And Meg, I believe the camera in question is the Nikon D40 (from the EXIF data) although I was just ecstatic to move from my P&S to any SLR :shrug:


----------



## benpsut

Hey guys, new user here, thought I'd start posting by doing an assignment.....here she goes!





You've heard the saying "Everything but the kitchen sink".  Well this is "Everything but the BATHROOM sink".... 







Enjoy!


----------



## Big Bully

azruial said:


> Meg, I like your shot in the tub. The bubbles are really cool coming out at the bottom of the water column. Amazing that you got your point-and-shoot to take that shot!
> 
> quote]
> 
> 
> We were actually shooting into the sink/ frying pan with water running into it. But thank you for enjoying my shot and commenting on it.


----------



## Big Bully

Welcome to the forum!! Your water is fantastic and the highlights in your water are very painterly and perfect!

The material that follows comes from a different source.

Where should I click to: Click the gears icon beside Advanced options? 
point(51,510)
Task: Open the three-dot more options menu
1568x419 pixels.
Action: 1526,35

Great job!



benpsut said:


> Hey guys, new user here, thought I'd start posting by doing an assignment.....here she goes!
> 
> 
> 
> 
> 
> You've heard the saying "Everything but the kitchen sink". Well this is "Everything but the BATHROOM sink"....
> 
> 
> 
> 
> 
> 
> 
> Enjoy!


----------



## azruial

Meg: lol, after I posted I thought "hm... I don't actually know if it's a tub..."  but that's hardly the point, it's a lovely shot 

benpsut: Hi! 
And... cool, I like the macro look on the faucet, with the writing twisting away around the edge.  It's also cool how you got the water exclusively at the top where it's still a 'sheet' instead of drops and streams.

Personally, I find the background a bit distracting.  It looks like a green towel with a white one over it, but obviously my object recognition is off tonight!  If it is, maybe just the fuzzy green would be a cool effect for the background?


----------



## benpsut

Hey thanks guys!  Wow, such great responses already!  What I tried to go for was in fact that writing on the faucet, i couldnt get any lower than that or the edge of the sink would merge into the water, and the 2 lenses i have aren't that wonderful for macro, won't focus too good close up or somewhat far away, hence the white towel you see in the background.  The sink is green.  I'll try again, move everything off the sink and somehow get lower, cropping the lower half of the merging sink out of the way.  Ah the ideas ARE flowing!  I love these forums already!  thank you again!


Ben


----------



## Tasmaster

Big Bully: It's a D40 

Azruial: There isn't much more of the shower head, and it isn't as shiny as the water. I'm not happy with the composition (didn't do any really, this was my first snapshot to test the fast flash synch) but the water looked excellent, hence the tight crop.


----------



## azruial

Ben: I agree, having this great community is wonderful, not only as a resource but as inspiration, great people.  Thank you everyone here, because you are all great .
Ah-hahahaha :blushing::blushing:  I am so off :blushing::blushing:  Well, I still think that the sink is a cool background, tho hopefully not as 'fluffy' as it looked to me .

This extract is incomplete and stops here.